▸ Task statement: Each line of the records that holds the word "computer" should be copied out.

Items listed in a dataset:
--- START ---

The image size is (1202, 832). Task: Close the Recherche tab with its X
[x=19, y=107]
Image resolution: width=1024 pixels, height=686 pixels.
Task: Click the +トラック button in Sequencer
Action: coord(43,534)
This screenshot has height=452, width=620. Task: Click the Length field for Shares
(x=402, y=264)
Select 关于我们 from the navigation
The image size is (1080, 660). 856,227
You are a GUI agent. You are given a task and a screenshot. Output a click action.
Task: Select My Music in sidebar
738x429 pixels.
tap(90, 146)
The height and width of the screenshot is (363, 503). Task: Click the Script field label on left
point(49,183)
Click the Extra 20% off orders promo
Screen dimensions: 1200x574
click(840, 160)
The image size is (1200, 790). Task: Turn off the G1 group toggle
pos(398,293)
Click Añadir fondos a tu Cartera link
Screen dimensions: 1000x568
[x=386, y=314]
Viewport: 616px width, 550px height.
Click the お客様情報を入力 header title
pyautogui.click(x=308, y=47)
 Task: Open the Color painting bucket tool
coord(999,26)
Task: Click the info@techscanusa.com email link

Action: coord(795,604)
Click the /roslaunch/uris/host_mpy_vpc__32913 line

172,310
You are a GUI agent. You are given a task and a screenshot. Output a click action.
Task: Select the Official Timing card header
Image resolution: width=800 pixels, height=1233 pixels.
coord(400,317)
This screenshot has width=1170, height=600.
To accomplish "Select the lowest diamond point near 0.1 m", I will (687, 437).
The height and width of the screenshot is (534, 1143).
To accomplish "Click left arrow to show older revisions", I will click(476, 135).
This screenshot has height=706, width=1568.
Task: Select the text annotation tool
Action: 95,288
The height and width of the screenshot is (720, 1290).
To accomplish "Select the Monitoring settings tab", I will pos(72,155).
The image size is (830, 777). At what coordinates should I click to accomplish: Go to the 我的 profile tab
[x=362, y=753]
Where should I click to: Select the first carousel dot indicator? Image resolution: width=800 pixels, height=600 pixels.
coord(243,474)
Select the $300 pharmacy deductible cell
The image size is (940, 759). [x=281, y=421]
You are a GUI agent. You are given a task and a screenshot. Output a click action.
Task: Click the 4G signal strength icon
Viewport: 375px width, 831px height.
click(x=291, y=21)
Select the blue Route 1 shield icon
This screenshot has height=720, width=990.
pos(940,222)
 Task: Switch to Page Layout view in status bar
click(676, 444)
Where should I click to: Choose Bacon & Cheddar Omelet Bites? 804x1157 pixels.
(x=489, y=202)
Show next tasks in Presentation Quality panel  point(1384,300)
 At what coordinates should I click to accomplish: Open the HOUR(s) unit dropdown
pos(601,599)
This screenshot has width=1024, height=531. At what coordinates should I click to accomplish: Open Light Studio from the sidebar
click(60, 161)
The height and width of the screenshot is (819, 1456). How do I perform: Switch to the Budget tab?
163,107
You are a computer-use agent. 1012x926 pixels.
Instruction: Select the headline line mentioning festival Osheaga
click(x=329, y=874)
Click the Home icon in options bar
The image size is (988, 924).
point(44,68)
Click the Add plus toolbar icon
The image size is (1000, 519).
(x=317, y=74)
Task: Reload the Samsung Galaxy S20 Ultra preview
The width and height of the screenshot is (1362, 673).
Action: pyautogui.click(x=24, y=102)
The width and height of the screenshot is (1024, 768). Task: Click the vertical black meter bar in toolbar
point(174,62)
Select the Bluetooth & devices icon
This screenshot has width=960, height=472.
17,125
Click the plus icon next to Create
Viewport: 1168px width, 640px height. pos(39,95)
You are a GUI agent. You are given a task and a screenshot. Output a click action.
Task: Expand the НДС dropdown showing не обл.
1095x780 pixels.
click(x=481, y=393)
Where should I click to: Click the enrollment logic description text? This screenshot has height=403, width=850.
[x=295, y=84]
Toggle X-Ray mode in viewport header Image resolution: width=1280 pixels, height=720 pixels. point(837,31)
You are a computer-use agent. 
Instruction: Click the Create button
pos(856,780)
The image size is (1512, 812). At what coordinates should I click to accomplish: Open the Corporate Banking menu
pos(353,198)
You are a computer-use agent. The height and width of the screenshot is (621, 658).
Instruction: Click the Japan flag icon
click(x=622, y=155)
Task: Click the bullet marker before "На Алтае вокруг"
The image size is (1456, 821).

--- END ---

▸ Task solution:
You are a computer-use agent. 1012x926 pixels.
You are a computer-use agent. 
You are a computer-use agent. The height and width of the screenshot is (621, 658).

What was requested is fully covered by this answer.